Who adopted YOU? God or the Boobtube?

by Br. Alexis Bugnolo

Perhaps you have had the occasion to talk to someone wearing a mask about the Scamdemic. How many facts, arguments, court cases, experts have you cited to them, and concluded that you need not wear the mask, follow the controls or even believe Covid is a plague? And then despite agreeing with you, or not, they continue to wear the mask and change nothing of their behavior.

As a student of Anthropology, I have looked on in amazement at the events of the last 12 months, and tried to discern the cause for this patently illogical response, whereby a person prefers to be muzzled, imprisoned, unemployed, and isolated, and yet is happy about it.

And I have concluded, that for some reason or not, such persons do not see another human being as part of their reality. For them, what is reality is what is on the T.V..

Seeking a cause for this, I make the comparison to a faithful child, who listens to their parents and does not take counsel from strangers.

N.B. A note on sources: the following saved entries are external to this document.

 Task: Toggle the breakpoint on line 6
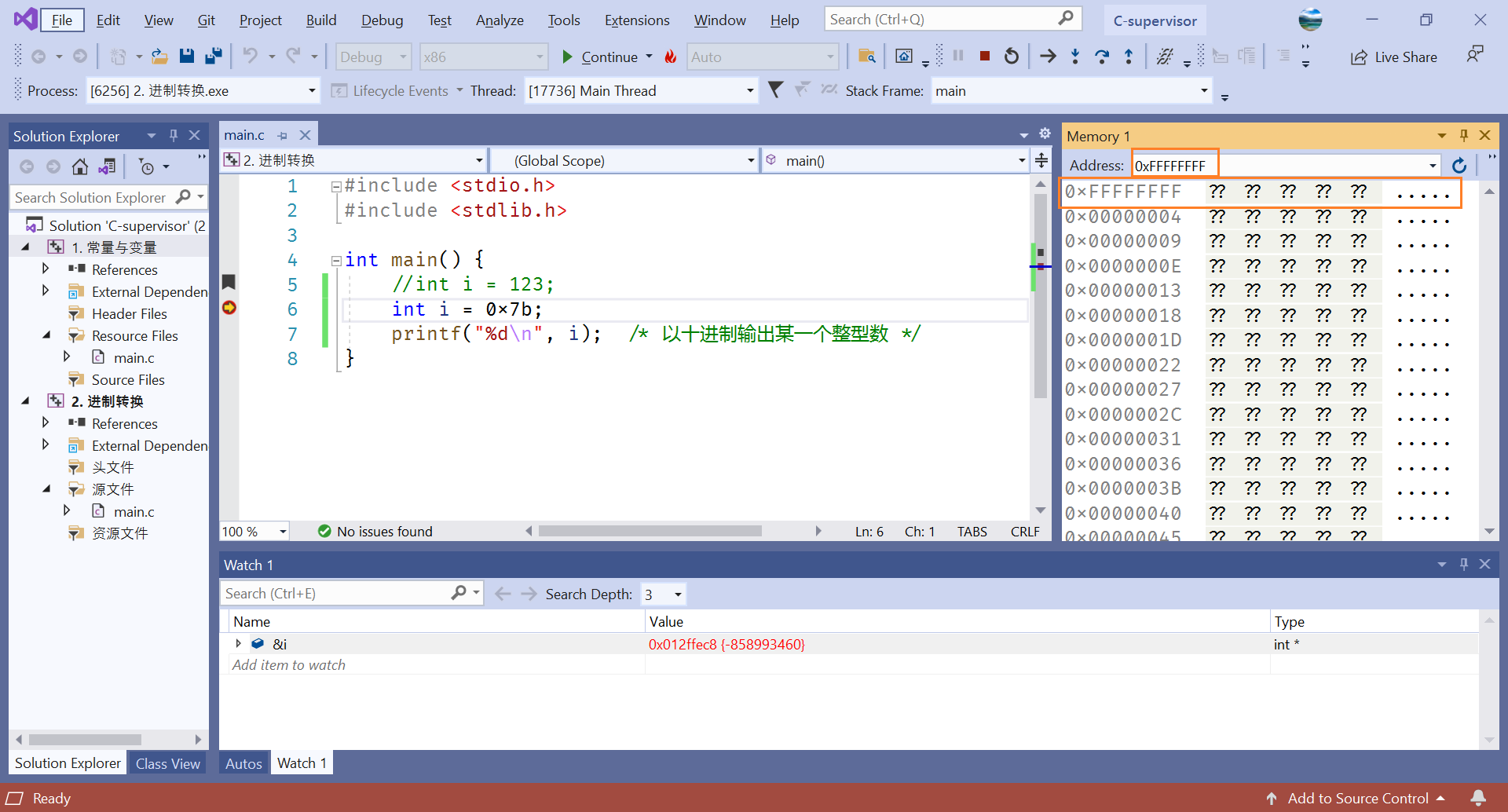(229, 308)
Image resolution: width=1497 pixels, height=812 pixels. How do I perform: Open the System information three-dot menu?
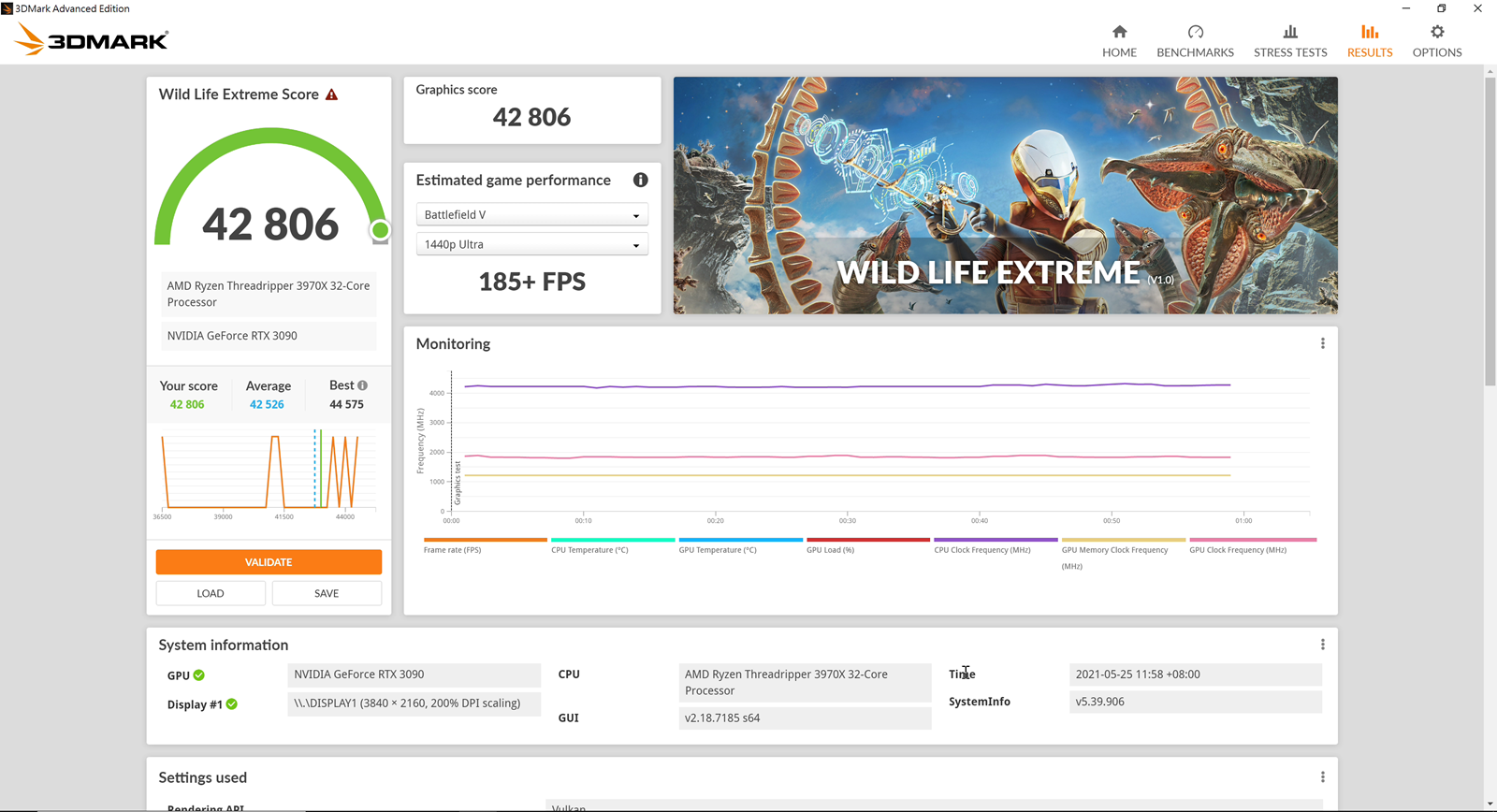click(x=1322, y=645)
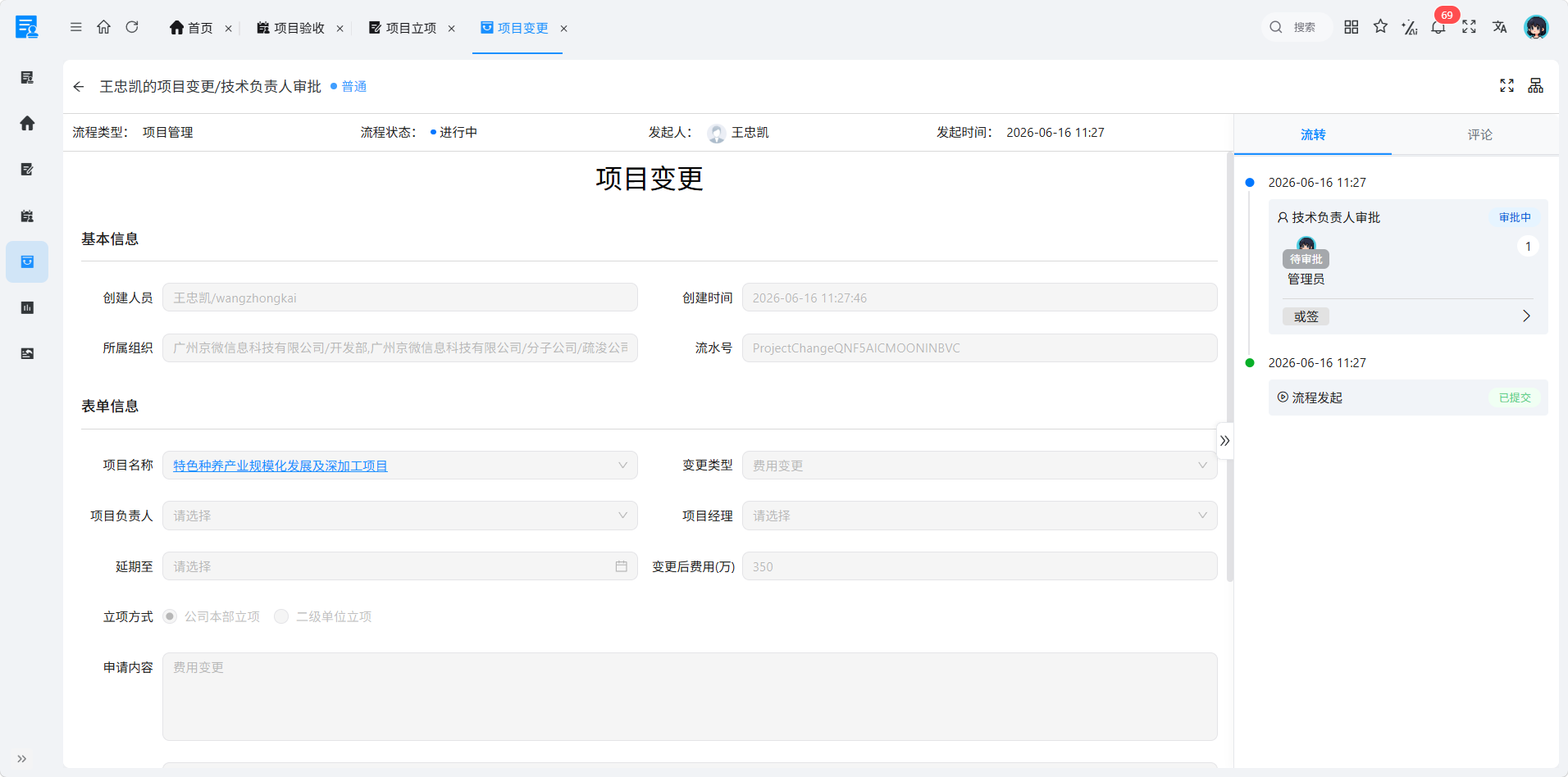The height and width of the screenshot is (777, 1568).
Task: Open the favorites star icon
Action: click(x=1380, y=27)
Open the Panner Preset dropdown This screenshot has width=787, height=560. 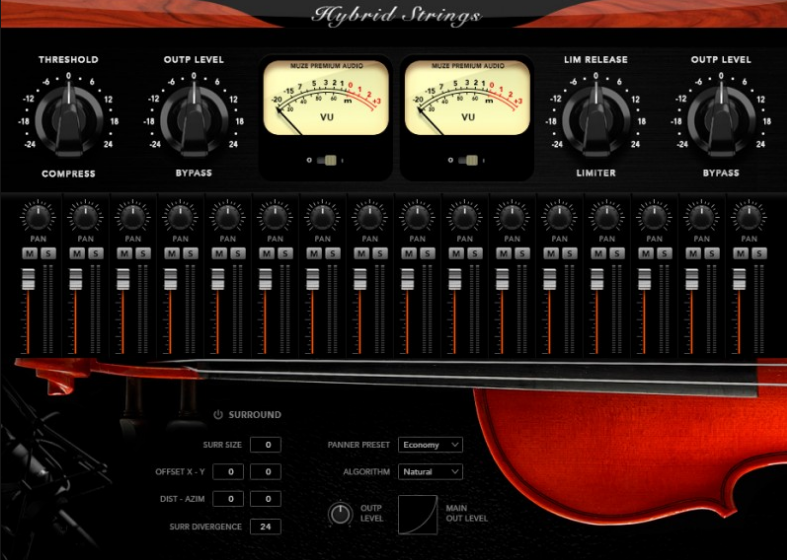430,444
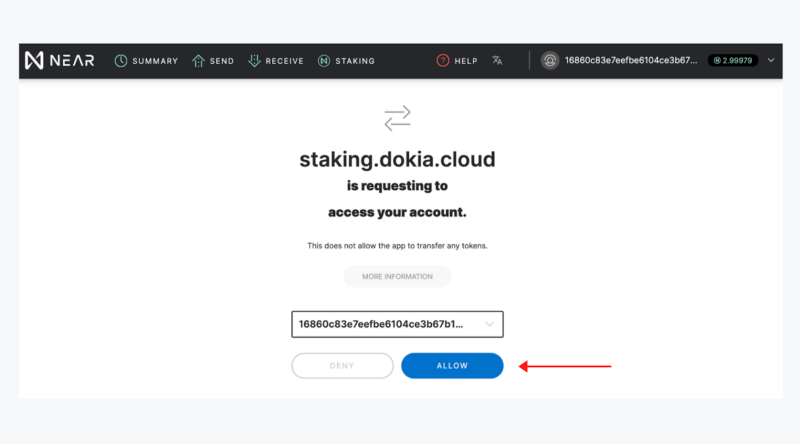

And I ask myself, how is it that they view everything said on the TV as coming from their parent, their most trusted source of information.

And I postulate that this may have to do with the boob tube.  Back in the 70’s, there was one last social push against watching television. It decried the excess of watching TV with the phrase, “the boob tube”, and compared the TV to the bosom of a mother, to which a baby is affixed while it is feeding.

Recently, a study has shown that children born in the last 12 months have not acquired the human ability to recognize emotions via the face, since they have grown up without seeing their Father or Mother unmasked.  They just stare blankly at everyone.

And I fear that both phenomena have to do with something similar. Namely, the deprivation suffered by a little child of human companionship.

Perhaps you have seen a movie about a child reared by wolves. He knows how to snarl and grate his teeth, like a wolf, because he had to communicate like a wolf.  In actual cases, which are extremely rare, such children have extreme difficulty socializing with human beings.

Now, perhaps this is what parents in the last 50 years have done: by putting their children in front of television sets, subconsicously their children have acquired a deep psychological dependence upon the TV, such that they regard the TV as the voice of their father and mother, that is, as the most trusted an intimately trustworthy voice in their world. They have also confused reality with the TV and the TV with reality, so that the world in which you or I speak to them is not their real world. For that reason, they ignore what we say if it runs counter to their Boob Tube Adopted Parent.

As Christians, we must regard God as our Father and follow His laws, counsels, decrees and judgements. We must live to merit to be taken into His Eternal Household and we must distain the friendship of all persons and things which prevent that pilgrimage and merit.

But for those who grew up in front of TV sets, I think they may not have yet realized who their parent is, and might be deeply psychologically and neurochemically attached to and governed by the TV screen.

This is my working hypothesis. I encourage you to test whether it be true or not with the persons you encounter each day as you continue to try to talk them back into reality.

 

With Globalist Censorship growing daily, No one will ever know about the above article, if you do not share it.

2 thoughts on “Who adopted YOU? God or the Boobtube?”

  1. The news and some talk or crime shows may appeal to many older viewers and all TV junkies, but young people by and large seek refuge, identity, and connectivity in their video games on the computer. Decades before and now infinitely more during lockdowns, children and teens crave the neurological heroin of Netopia, the electronic dreamworld which can postpone their growing up indefinitely. Everyone is a star or fantasy hero who can be or do anything in his/her own reality show. There are over 35 million “binge players” in the U.S. alone, connected to billions of devices of gamers internationally, and playing for an average of 22 hours a week. Some have gamed themselves to death.
    It’s addiction to “soma,” to quote Aldous Huxley in his classic, Brave New World: “The perfect drug…euphoric, narcotic, pleasantly hallucinant… Take a holiday from Reality whenever you like… It is possible to make people contented with their servitude [by providing them with] endless amounts of distraction and propaganda… Our civilization has chosen machinery and madness.”
    As evidence, already several years ago, social media and high stress accounted for the highest rate of national suicide since World War II, suicide being the second-leading cause of death for Americans between the ages of 10 and 34.